Let me start by telling you a little about what I do. I'm a "Systems Analyst" for a local governement agency. In my organization, that means that I do software development (that's my favorite part), analysis, some server administration, some help desk stuff - whatever comes up. So at this point, I can basically do some of everything.
Now let me tell you about the organization I work for. Being the government, it should go without saying that it's extremely disfunctional. One of the more annoying disfunctions of the IT department is what I call the "you touch it, you own it" theory of tech support. By that, I mean that, for any software system (especially big, complicated, or expensive ones), there is an analyst who "owns" that system. Ownership is determined on a first-come, first-served basis, so if you're the first person to touch a new system, you will own that system until you quit, retire, or die. The natural result of this is that nobody will ever volunteer for anything.
Now, you may be thinking that having a "local expert" on every system we use is a good idea. And you'd be right. It is a good idea to have somebody with a degree of in-depth knowledge around. That isn't the issue.
The problem is simply that the whole situation is completely demoralizing. When you own a system, you become the goto guy for all problems related to that system. That includes everything from the hardish analysis work of determining the proper system configuration all the way down to the grunt work of clicking next through client installations on a couple dozen workstations.
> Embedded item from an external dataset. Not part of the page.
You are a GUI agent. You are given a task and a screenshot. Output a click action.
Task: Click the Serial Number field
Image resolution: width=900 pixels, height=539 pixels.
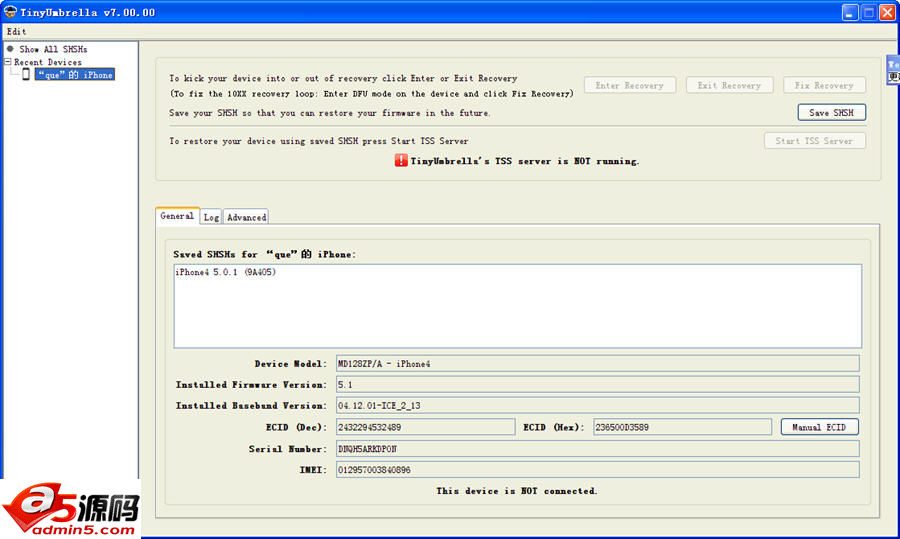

If somebody calls the help desk with a problem related to your system, it gets passed straight back to you - the help desk doesn't even try to resolve it or even get more information.
This brings me to a system I own, the Crazy and Ridiculously Attrocious Police System, or CRAPS for short. CRAPS is the system used by the police force to write tickets, take accident reports, and so forth. I got stuck with it because it runs on the terminals in the police cars, and since I already owned the 911 dispatching software on those terminals, and my boss apparently didn't think I had enough pain in my life, I was the obvious choice.
I've got plenty of stories about CRAPS, but today I'll just tell you about the system itself. For starters, CRAPS has a "client-server" design. By that, they mean the system stores data in Access 2000 databases that sit on a file "server" and that the "clients" get pointed to the mapped drive or UNC path to those databases. Sort of.
You see, the CRAPS manuals and installation program seem a little confused about just what a server is. The installer has options to perform a "server install" and a "client and server install." What this choice really comes down to is "install just the .MDB files on this machine or install the .MDB files and the program files on this machine."
The important thing to note here is that both options are for this machine. That means that if you want to do what we did and put just the databases on your file server, the installed expects you to log in on the file server to run the installation. You can't just run from another machine and point the installer to the network location. I know, I tried. It fouls up things in the next stages of installation. It turns out that there's a reason the manual "strongly recommends" that you keep the default installation path of C:\CRAPS - things tend to get messed up if you don't.
Part of the reason things get messed up is that a basic CRAPS install is a 2-step process. First, you install the base system. Second, you install an add-on package with all the databases you need to actually get things done. The databases from both packages need to be on the server, but there is no "server install" option for the add-on databases. In fact, you can't even change the installation path. They get installed to the same path as your base system. Unless you changed the default path. In that case, some of the files get installed to the right place and some of them disapear into the ether, never to be heard from again. In fact, I've found that it's more reliable to just install everything on a workstation and then copy manually copy the data directory to the file server. It really shouldn't be, but it is.
At this point, CRAPS is installed on the file server, but is not yet functional. We'll explore how to make it work tomorrow.